Mais comment se sentir chez soi dans un lieu comme l’opéra, par exemple, quand on n’appartient pas à une certaine élite culturelle ? Le chorégraphe nous arrête tout de suite : pour lui, la danse n’est pas élitiste, ne l’a jamais été. Il cite le tango, le breakdance, comme vecteurs d’expression des  » tensions sociales qui nous agitent « , d’ailleurs. La danse, c’est le peuple.  » Et c’est en ce sens que des compagnies de répertoire comme le Ballet de Flandre peuvent aujourd’hui se rapprocher de créations beaucoup plus proches des gens. Chaque année, on danse aussi avec la compagnie dans un espace ouvert à Anvers, de telle manière que n’importe qui puisse nous voir gratuitement. Je pense qu’il existe beaucoup d’initiatives pour inverser ce cliché qui veut que la danse soit élitiste, le terrain d’une guerre de classes.  » Et avec Memento Mori, Sidi Larbi Cherkaoui vient définitivement en paix.

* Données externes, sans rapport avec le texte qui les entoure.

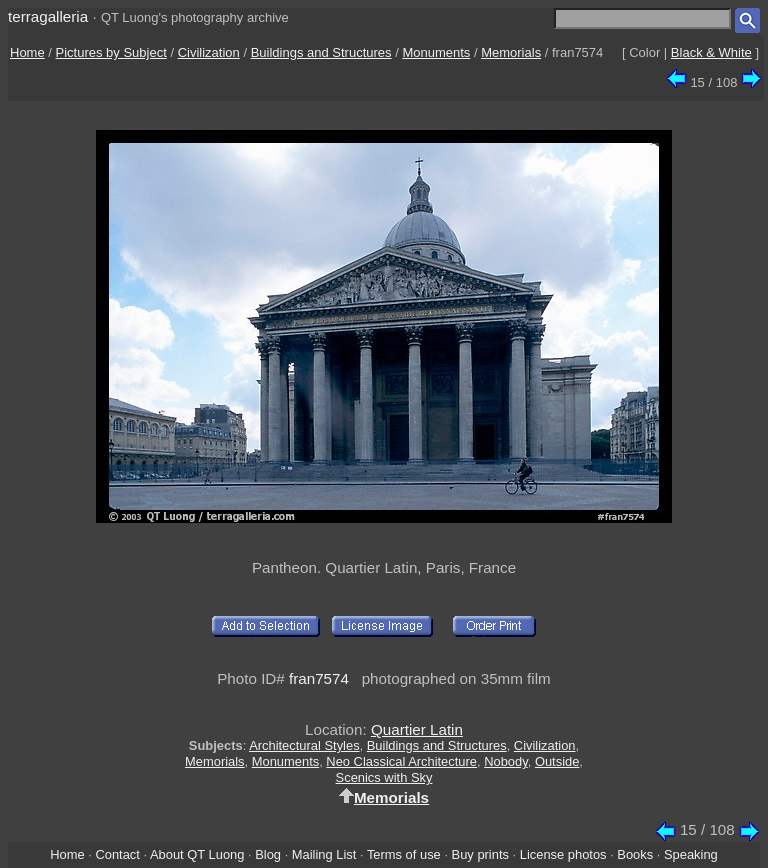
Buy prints (480, 854)
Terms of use (404, 854)
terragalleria (48, 16)
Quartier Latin (417, 729)
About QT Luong (197, 854)
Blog (268, 854)
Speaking (691, 854)
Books (635, 854)
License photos (563, 854)
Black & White (711, 52)
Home (27, 52)
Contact (117, 854)
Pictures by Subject (111, 52)
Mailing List (324, 854)
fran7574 (319, 678)
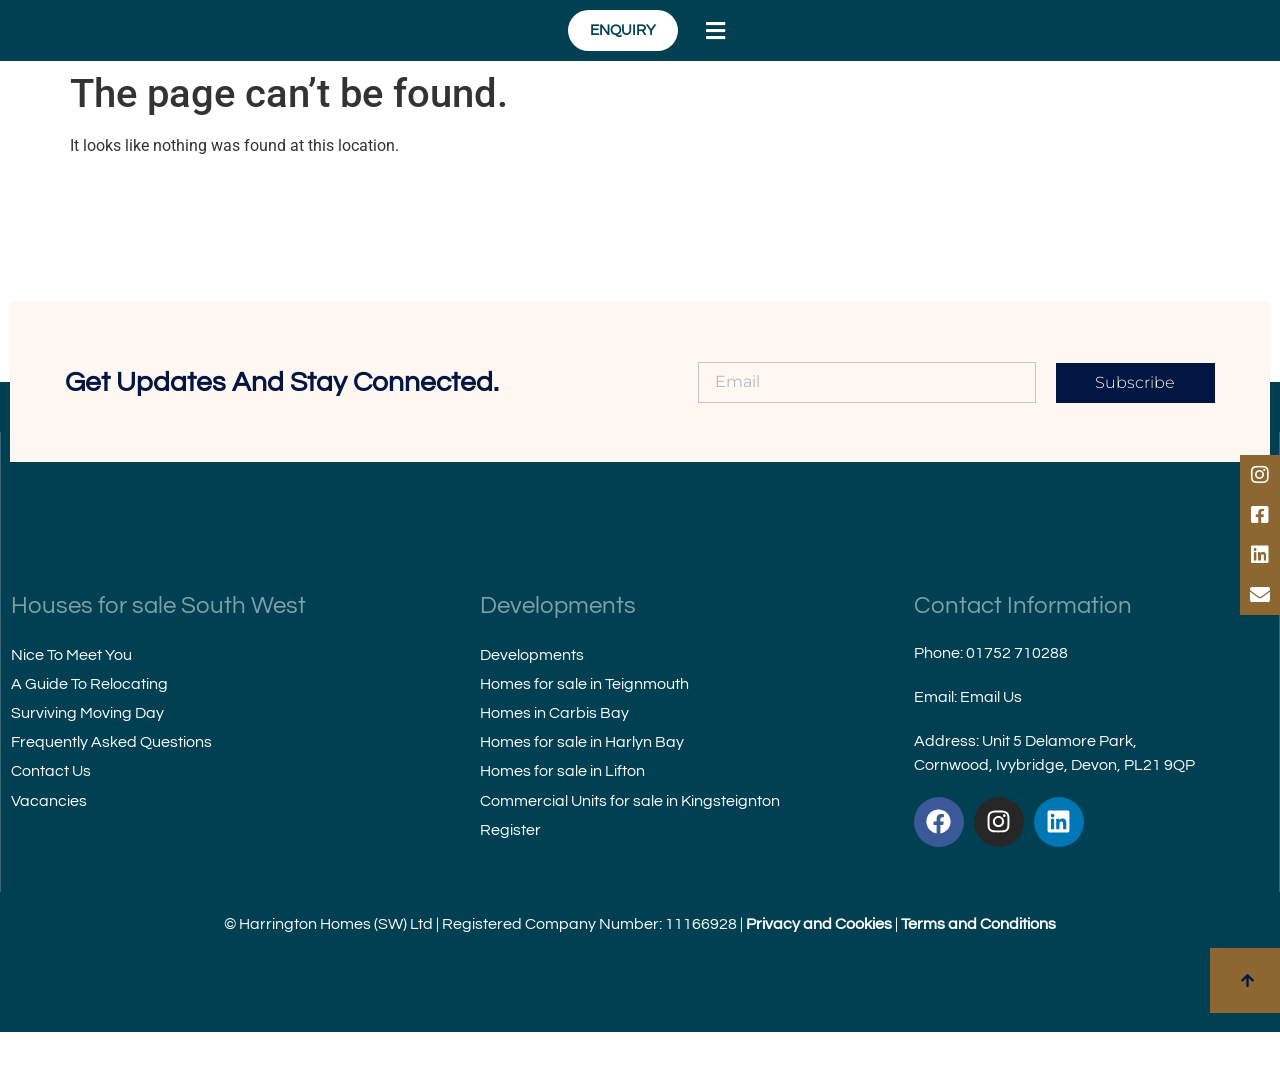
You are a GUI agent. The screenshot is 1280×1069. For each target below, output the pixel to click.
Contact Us (51, 808)
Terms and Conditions (978, 961)
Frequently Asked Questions (111, 779)
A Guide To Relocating (89, 720)
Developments (532, 691)
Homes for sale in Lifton (562, 808)
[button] (1137, 49)
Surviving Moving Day (87, 750)
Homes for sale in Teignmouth (584, 720)
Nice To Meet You (71, 691)
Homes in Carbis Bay (554, 750)
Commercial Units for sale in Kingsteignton (630, 837)
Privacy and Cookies (819, 961)
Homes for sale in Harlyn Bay (582, 779)
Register (510, 866)
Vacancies (49, 837)
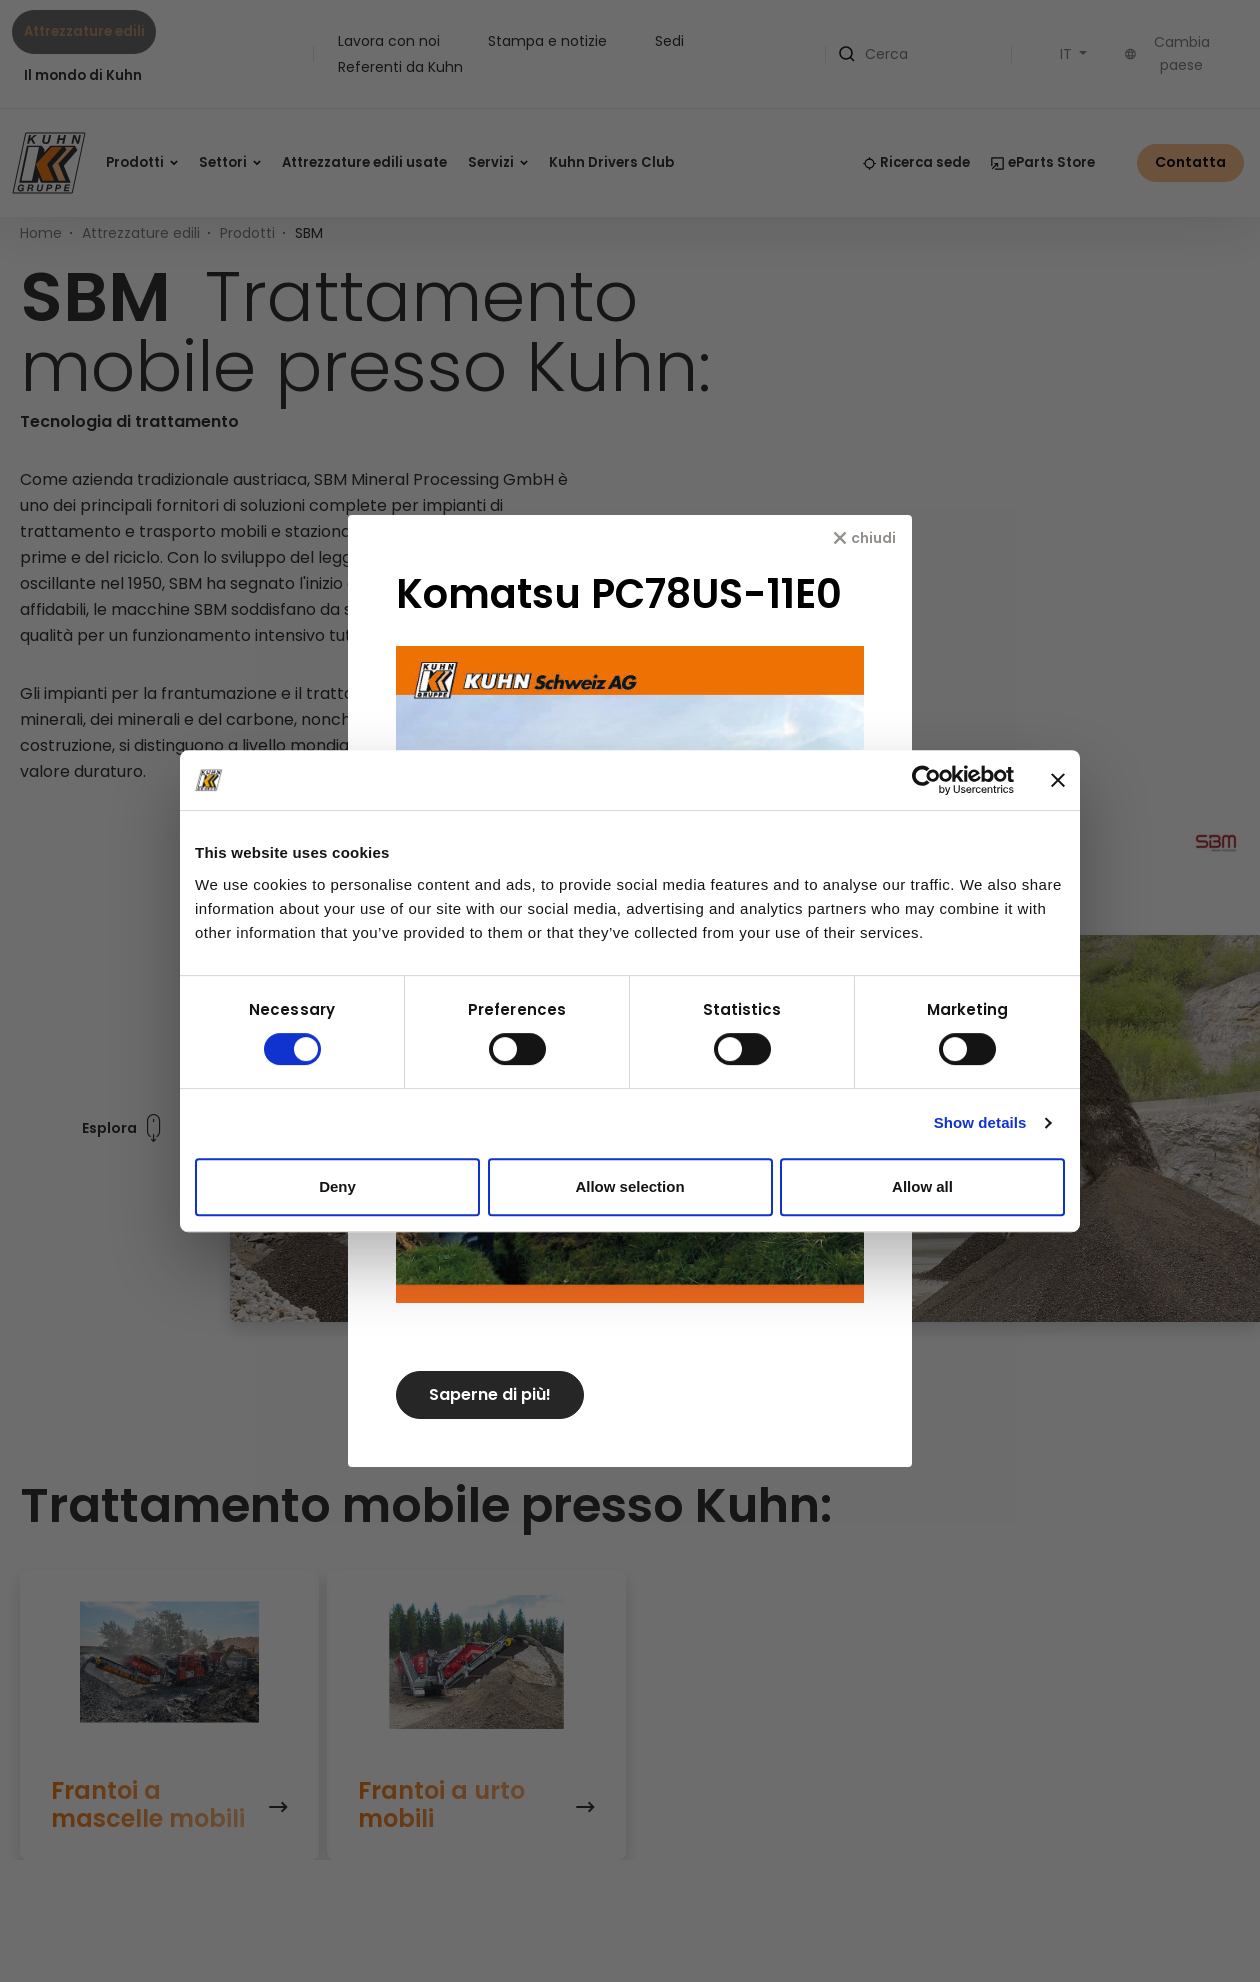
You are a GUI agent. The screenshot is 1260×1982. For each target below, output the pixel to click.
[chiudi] (864, 538)
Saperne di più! (490, 1394)
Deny (337, 1186)
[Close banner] (1058, 780)
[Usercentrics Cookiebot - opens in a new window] (926, 780)
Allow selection (629, 1186)
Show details (980, 1122)
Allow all (922, 1186)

(1) Memento Mori et Faun, du 19 au 21 septembre au Cirque royal, dans le cadre de la programmation de La Monnaie. www.cirque-royal-bruxelles.be, www.lamonnaie.be

Woodkid, à l’ombre du bois

En 2011, il avait suffi d’un morceau et d’un clip homérique pour sacrer Woodkid enfant prodige. Naviguant avant cela sous son vrai nom, Yoann Lemoine, il avait pourtant déjà signé quelques plans pour Sofia Coppola et sa Marie-Antoinette, ainsi qu’une campagne contre le VIH récompensée au Festival de la publicité de Cannes. Mais c’est Iron et sa vidéo en noir et blanc, réalisation fantastique à tout point de vue, qui fascine réellement le grand public et fait sortir Woodkid du bois. Son premier album, Golden Age, est publié dans la foulée en 2013. Mais un an plus tard, l’artiste discret annonce la fin de son épopée musicale. Une lettre, une dernière chanson et adieu. Retour à la réalisation vidéo – à quelques rares exceptions près, comme cette bande originale pour le fiston d’Alfonso Cuarón. Durant cette abstinence musicale, il diffuse notamment une longue vidéo intitulée I Will Fall For You. Dans le même décor que Memento Mori, on y retrouve deux danseurs du Ballet de Flandre, Drew Jacoby et Matt Foley, dans un corps-à-corps poétique. Le clip est signé à quatre mains avec Sidi Larbi Cherkaoui. Sur la musique du compositeur, il se présente comme une extension filmée de l’oeuvre du chorégraphe. Memento Mori est sa deuxième incursion dans le monde de la danse, après avoir collaboré avec le New York City Ballet à l’époque de Golden Age. Depuis, silence radio. Ou à peu près. En mai dernier, le nom de Yoann Lemoine réapparaît sur une pochette verte, cette fois associé à celui de Louis Vuitton. Cela fait deux ans en réalité que le musicien travaille avec le directeur artistique des collections Femme de la marque de luxe, Nicolas Ghesquière, et signe pour elle des titres, joués sur les catwalks. L’EP-collection de six morceaux est le résultat final de cette collaboration. On peut y entendre les voix de l’actrice Jennifer Connelly et du chanteur Moses Sumney, mais, surtout, reconnaître la patte rythmique et baroque de Woodkid. Dans l’ombre mais jamais très loin des projecteurs non plus.